Evaluation of Genomic DNA-Extraction Methods for Molecular Analysis of Solanecio biafrae

Abstract

ABSTRACT Solanecio biafrae (Oliv. & Hiern) C. Jеffrеу, an indigenous vegetable of the humid tropics, is rich in minerals and easy to cultivate, but its vegetative growth is slow, making production fall short of demand. An efficient and effective genomic DNA-extraction method is necessary for a comprehensive molecular analysis to increase leaf yield and further improve proximate and mineral contents of the vegetable. Cetyltrimethylammonium bromide (CTAB), sodium dodecyl sulfate (SDS), and Qiagen kit (QIAGEN) methods were evaluated for extraction of genomic DNA from young leaves suitable for PCR amplification for molecular analyses. Quantity and quality of the DNA were examined spectrophotometerically and with gel electrophoresis. Amplification of the DNA by PCR for molecular analysis was assessed with five inter-simple sequence repeat (ISSR) primers. The mean DNA yield using QIAGEN, CTAB, and SDS methods were 71.0, 35.4, and 38.8 µg∙µL−1∙g−1 of tissue, respectively. The mean 260/280 nm ratios of QIAGEN, CTAB, and SDS were 1.84, 1.83, and 1.79, respectively. Gel electrophoresis indicated presence of DNA free of contaminants in all samples using three methods.

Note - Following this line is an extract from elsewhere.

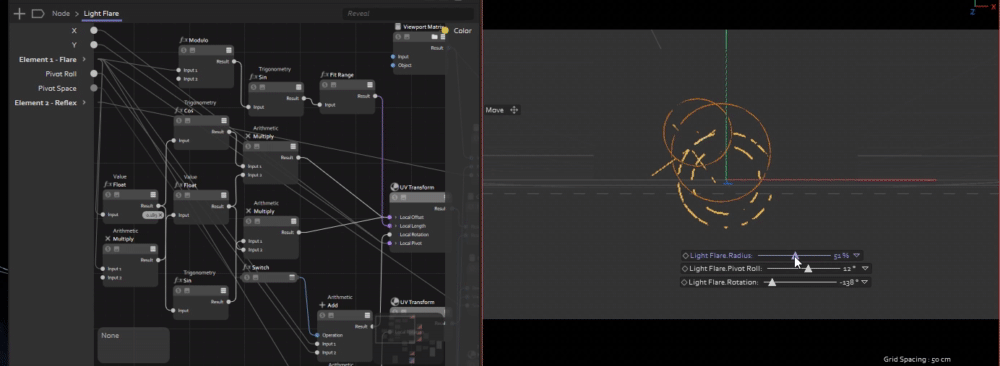Click the Move tool icon in viewport
Image resolution: width=1000 pixels, height=366 pixels.
coord(514,110)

A total of 270 distinct bands were produced by five ISSR primers with similar patterns among three DNA-extraction methods, ranging from 200–2900 base pairs. Three methods are capable of extracting adequate genomic DNA suitable for PCR amplification. The QIAGEN method produced the highest DNA yield, which was of the same quality with DNA obtained using CTAB and SDS methods.